In a tantrum that's typical of many self-indulgent liberal bloggers, Chris Bowers at Open Left says he'll leave the Democratic Party if the superdelegates determine the nominee. While I get his point - it's not a good premise to have roughly 800 Democratic officials determine the nominee rather than the popular vote - he's more than overreacting to this thing for a variety of reasons ...

- One problem with his rationale is what determines the popular vote? Is it a total of all the folks who voted across the country, which may favor Hillary Clinton? Is it a total of states won, which may favor Barack Obama? Is it the number of pledged delegates, which may favor either candidate?

- And, if it's pledged delegates, than how is that 'fair' according to Bowers's logic? Thanks to proportional awarding of delegates, you've got Clinton and Obama almost splitting delegates at every turn with one or other sometimes winning delegate counts but not popular votes.

- Up until the 1960s, Democratic party bosses did nominate the president and, you know what, they ultimately gave us some damn good candidates (Franklin Roosevelt, John F. Kennedy). Since going to this popular vote thing, we've been stuck with some rather lackluster folks running for the nation's top office.

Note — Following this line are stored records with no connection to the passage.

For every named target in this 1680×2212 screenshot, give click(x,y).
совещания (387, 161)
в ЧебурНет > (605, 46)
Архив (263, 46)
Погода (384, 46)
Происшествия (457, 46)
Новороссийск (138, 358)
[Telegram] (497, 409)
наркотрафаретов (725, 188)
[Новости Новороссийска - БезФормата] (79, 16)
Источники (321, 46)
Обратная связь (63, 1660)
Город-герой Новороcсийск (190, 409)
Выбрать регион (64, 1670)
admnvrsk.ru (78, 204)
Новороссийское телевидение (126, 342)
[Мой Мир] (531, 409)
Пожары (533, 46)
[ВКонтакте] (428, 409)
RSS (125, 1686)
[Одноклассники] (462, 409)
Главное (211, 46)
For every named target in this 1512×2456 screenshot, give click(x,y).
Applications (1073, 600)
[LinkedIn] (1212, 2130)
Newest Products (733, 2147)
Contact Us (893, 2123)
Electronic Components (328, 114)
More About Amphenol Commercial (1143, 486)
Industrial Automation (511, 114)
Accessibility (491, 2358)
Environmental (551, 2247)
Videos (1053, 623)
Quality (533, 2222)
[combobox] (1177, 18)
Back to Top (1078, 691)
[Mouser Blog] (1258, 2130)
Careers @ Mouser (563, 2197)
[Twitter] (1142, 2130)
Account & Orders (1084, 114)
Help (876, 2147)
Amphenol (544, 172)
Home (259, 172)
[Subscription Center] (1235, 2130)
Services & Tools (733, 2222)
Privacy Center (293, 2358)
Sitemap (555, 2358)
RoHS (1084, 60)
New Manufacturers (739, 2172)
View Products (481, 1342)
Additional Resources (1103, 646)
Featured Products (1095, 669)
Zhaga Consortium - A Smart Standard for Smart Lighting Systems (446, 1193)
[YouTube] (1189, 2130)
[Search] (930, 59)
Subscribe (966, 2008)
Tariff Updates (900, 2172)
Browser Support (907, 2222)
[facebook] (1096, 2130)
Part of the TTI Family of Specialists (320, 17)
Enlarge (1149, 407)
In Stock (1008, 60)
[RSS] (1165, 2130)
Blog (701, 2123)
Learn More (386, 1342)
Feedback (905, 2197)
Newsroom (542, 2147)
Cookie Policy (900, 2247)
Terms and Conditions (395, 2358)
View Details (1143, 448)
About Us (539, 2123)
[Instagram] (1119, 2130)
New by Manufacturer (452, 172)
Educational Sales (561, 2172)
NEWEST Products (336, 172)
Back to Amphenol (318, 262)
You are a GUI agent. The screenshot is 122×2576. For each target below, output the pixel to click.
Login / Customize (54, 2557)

- Is this worth leaving the party over? Regardless, this thing is going down to the wire and both candidates are going to be within a hair of each other, and I think that's quite good. It's a pair of strong, viable candidates who are turning out voters in record numbers, and, while I strongly favor Obama, I'm quite content with either candidate in the general election.

4 Comments:

Anonymous Anonymous said...

"many self-indulgent liberal bloggers"

Pot, meet Kettle.

9:09 PM  
Blogger Unknown said...

Moron, meet yourself.

Thanks for playing though.

9:18 PM  
Anonymous Anonymous said...

I can't believe how many more Dems than Repubs have cast votes all over the country.
Or in GA. Or, for that matter, that Obama won Oconee and Oglethorpe Counties, all that bodes really well for Democrats everywhere. This is not the time to leave the party, not when we are finally starting to make the money and established folks pay attention. It is great that the potential shenanigans of the super delegates, and the behind the scenes arm twisting that are going on are out in the open.
Yesterdays "conspiracy theorists" are turning out to be this weeks op-eders in the NYTimes.

3:39 AM  
Blogger hillary said...

We could also scrap this whole ridiculous primary system and move to a brief campaign with as many candidates as possible running, plus instant runoff voting. That would probably lead to the best possible candidate being elected and the least amount of money wasted and influence bought.